Click here to read the review

City of Cork Symphony Orchestra

Fantastic concert at the Opera House last week, including the young Mairead Hickey playing Tchaikovsky violin concerto. 

 " The Opera House attracted a big crowd for A Russian Evening with Tchaikovsky, a performance by the City of Cork Symphony Orchestra. The genial enthusiastic conductor Keith Pascoe has welded this orchestra into a cohesive, sometimes brilliant unit and the quality of the playing was superb". Irish Examiner

glitzed up and ready to go!

backstage preparations

meanwhile…upthebackpaddock

My brother in law John Plankenhorn is a composer living in Australia, and my trio Ozmosis comissioned a piece from him.
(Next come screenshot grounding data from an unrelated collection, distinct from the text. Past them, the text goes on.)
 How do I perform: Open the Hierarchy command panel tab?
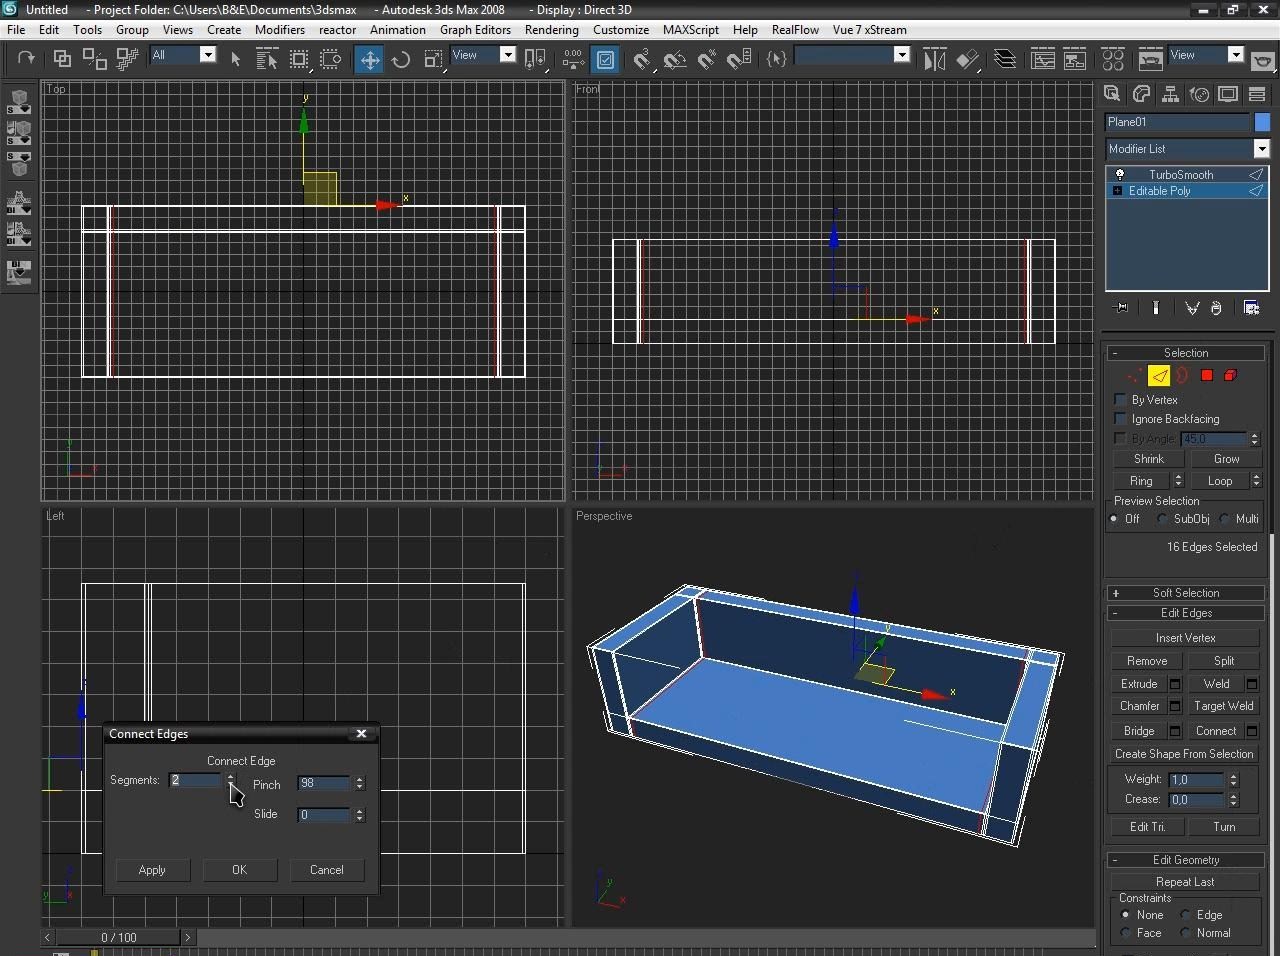(x=1169, y=94)
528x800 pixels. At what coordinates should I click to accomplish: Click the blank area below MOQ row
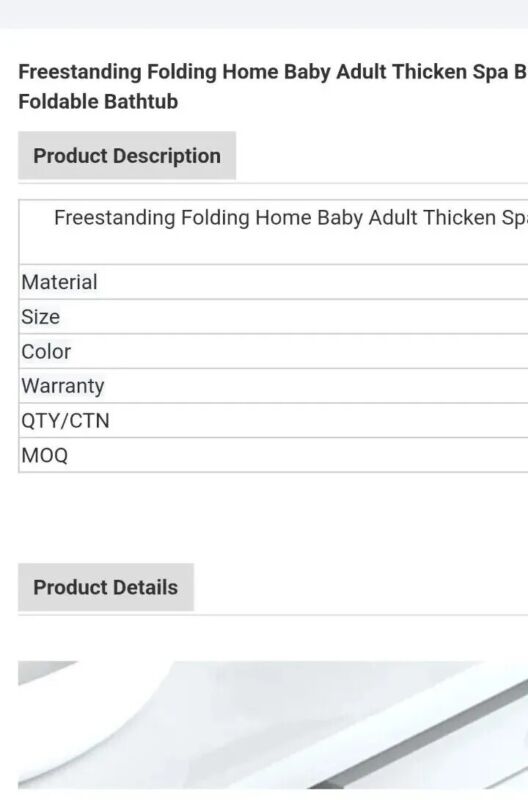pos(273,515)
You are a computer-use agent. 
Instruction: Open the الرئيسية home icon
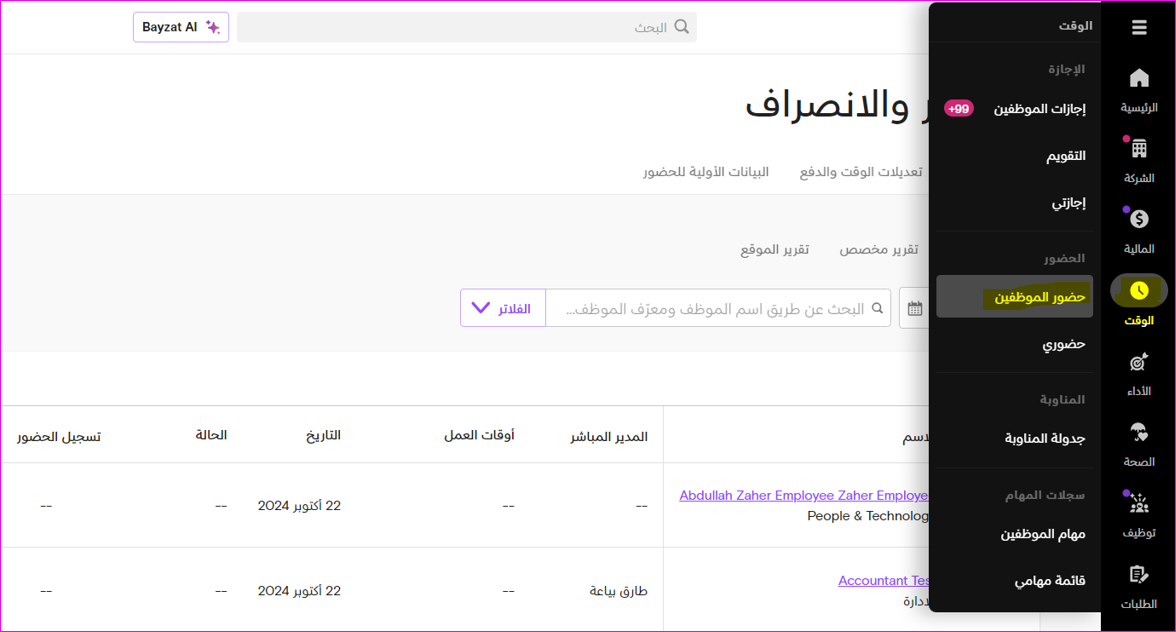1139,79
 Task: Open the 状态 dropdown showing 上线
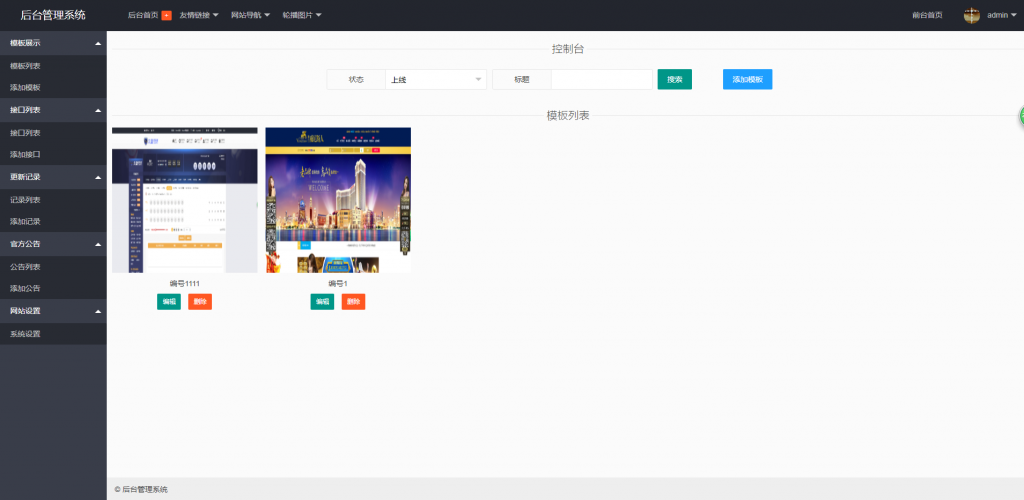pyautogui.click(x=436, y=79)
He wrote meanwhile… as a series of six vignettes to be placed between pieces in the concert, like a little aside… they were very tricky to rehearse although most under a minute… have a listen!

 

Ozmosis Concert

OZmoSiS is a new ensemble that I formed with two other expat Australians living in Ireland.
We performed at the Cork School of Music and during the concert I played the premiere of an original work Blow by Blow

An Australian blow fly trapped in the window, the buzz, the irritation, the reminder of what is beyond the window
a reminder of what it is to be free, feelings of being being trapped, so near yet so far.
Working towards your goals blow by blow, a journey where there are all the elements of being a blowfly trapped, released
coming up against the invisible wall time and time again but still persevering,
still heading towards the light, the promise of freedom.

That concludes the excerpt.